Almost as alluring as free fun fonts are to a blogger, the contagious courtship call of the cicadas reminds me of the only other bug I rather enjoy catching.
If I sit really still and get really quiet, I can still hear her humming. It sounds weird to say it, but I can almost see her, too. In her chair while she read, in her kitchen while she cooked, in the car as she drove, even on the couch while she napped. Grandma Natzke was always humming. I loved that. I loved going to her house when I was little and hearing her hum. I loved visiting her at the retirement center into my adulthood and listening to her hum. It's something that I dearly miss about her now that she's gone.
What I've noticed over summer break is that my youngest boy also hums. A lot! I hear him humming at the table as he puts together his 1000-piece puzzles, in his room as he plays his games, in the car as we're traveling. It's so endearing. And it makes me wonder: Are people happy because they hum or do they hum because they're happy? I wasn't sure, so I did a search. I found a 2008 study which was part of the London Zoo's Get People Humming campaign that found 67% of those surveyed hum because they feel on top of the world. Not groundbreaking research, but interesting, I suppose. Whom do you know that's been bitten by the Hum Bug? Do they have a happy disposition?

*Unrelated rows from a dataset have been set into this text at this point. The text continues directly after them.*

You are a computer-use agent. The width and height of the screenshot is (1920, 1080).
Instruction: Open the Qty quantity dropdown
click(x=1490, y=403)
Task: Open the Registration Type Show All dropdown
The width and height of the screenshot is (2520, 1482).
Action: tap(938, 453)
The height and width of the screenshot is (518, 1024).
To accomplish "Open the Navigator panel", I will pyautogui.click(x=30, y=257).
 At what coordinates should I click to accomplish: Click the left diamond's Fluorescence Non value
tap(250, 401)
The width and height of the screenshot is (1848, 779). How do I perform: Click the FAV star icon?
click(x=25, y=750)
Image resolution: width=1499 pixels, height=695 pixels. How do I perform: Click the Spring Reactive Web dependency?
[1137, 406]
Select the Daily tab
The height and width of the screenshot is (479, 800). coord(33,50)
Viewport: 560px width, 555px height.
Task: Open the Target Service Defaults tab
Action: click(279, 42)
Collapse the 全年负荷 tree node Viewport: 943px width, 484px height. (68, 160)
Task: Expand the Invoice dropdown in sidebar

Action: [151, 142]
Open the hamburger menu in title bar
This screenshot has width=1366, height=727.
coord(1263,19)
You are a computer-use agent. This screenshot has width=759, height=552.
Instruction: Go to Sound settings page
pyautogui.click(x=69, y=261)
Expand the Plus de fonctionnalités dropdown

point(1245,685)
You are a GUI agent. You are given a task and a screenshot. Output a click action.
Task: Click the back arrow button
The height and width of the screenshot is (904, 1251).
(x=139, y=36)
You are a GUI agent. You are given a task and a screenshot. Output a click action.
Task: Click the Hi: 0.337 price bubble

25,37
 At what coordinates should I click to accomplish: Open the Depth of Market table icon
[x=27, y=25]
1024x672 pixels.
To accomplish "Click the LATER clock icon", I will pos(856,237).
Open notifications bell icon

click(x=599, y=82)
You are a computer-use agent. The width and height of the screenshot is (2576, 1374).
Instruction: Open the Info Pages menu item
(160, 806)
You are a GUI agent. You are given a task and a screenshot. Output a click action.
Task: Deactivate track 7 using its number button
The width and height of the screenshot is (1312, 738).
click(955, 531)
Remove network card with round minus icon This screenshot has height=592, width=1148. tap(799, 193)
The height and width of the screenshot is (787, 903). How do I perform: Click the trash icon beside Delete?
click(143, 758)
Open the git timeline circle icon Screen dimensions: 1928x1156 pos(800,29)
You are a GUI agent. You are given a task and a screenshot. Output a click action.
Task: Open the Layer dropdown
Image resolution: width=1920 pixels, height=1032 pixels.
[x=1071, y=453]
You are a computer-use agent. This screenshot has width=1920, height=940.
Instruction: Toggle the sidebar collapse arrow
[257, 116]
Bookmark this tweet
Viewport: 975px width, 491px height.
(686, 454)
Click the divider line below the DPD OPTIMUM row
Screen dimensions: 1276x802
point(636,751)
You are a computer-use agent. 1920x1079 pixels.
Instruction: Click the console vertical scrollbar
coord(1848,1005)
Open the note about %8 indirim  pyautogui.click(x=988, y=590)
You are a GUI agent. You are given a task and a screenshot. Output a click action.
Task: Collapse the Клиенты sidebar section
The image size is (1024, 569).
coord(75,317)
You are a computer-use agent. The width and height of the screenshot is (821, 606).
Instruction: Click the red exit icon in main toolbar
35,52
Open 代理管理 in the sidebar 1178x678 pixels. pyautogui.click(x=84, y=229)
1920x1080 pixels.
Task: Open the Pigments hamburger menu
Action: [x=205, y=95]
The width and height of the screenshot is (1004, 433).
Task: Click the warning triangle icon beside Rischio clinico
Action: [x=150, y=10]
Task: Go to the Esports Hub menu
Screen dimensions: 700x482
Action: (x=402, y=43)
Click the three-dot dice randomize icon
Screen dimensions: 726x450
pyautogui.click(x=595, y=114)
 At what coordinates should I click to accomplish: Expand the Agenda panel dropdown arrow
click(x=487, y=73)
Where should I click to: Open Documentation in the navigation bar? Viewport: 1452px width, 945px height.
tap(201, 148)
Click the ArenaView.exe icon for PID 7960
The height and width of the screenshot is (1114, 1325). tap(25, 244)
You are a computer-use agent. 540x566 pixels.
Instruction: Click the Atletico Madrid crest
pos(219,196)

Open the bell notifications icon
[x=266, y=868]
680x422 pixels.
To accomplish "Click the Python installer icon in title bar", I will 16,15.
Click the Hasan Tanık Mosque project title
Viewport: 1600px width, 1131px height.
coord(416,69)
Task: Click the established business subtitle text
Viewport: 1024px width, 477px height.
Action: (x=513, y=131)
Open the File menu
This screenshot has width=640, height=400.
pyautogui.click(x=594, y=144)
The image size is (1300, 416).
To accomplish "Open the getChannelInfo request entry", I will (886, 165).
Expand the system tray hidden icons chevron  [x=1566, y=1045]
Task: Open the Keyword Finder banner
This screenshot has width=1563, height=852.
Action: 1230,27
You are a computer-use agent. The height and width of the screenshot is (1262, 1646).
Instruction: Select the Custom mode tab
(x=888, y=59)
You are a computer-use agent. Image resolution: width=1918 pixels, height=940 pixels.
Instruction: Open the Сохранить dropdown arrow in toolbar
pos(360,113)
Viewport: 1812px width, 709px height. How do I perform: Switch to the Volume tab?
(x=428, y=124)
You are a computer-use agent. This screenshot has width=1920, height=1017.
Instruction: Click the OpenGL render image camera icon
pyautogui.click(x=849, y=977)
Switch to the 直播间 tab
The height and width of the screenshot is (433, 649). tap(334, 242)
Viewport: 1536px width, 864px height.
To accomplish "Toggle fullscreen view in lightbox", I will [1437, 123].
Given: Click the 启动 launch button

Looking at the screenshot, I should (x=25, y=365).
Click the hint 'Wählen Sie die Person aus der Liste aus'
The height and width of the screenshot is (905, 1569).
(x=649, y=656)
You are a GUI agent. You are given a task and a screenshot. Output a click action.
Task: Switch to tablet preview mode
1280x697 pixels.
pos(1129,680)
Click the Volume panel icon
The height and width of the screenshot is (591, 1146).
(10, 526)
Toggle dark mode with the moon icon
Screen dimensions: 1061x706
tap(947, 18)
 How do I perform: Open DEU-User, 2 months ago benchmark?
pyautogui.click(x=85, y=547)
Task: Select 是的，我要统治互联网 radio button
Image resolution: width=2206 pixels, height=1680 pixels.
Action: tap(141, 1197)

Other sites reported that we hum for comfort, out of boredom, or even out of fear. According to the Sing and Hum website, humming can even have a healing energy with physical and emotional benefits. What I know for sure is that listening to my son as he hums has a wonderfully cheerful effect on me. It connects me back to my childhood days by sparking treasured memories of Grandma Natzke, a humble soul who must have known about the Hum Bug's contagious quality to calm, comfort and cheer.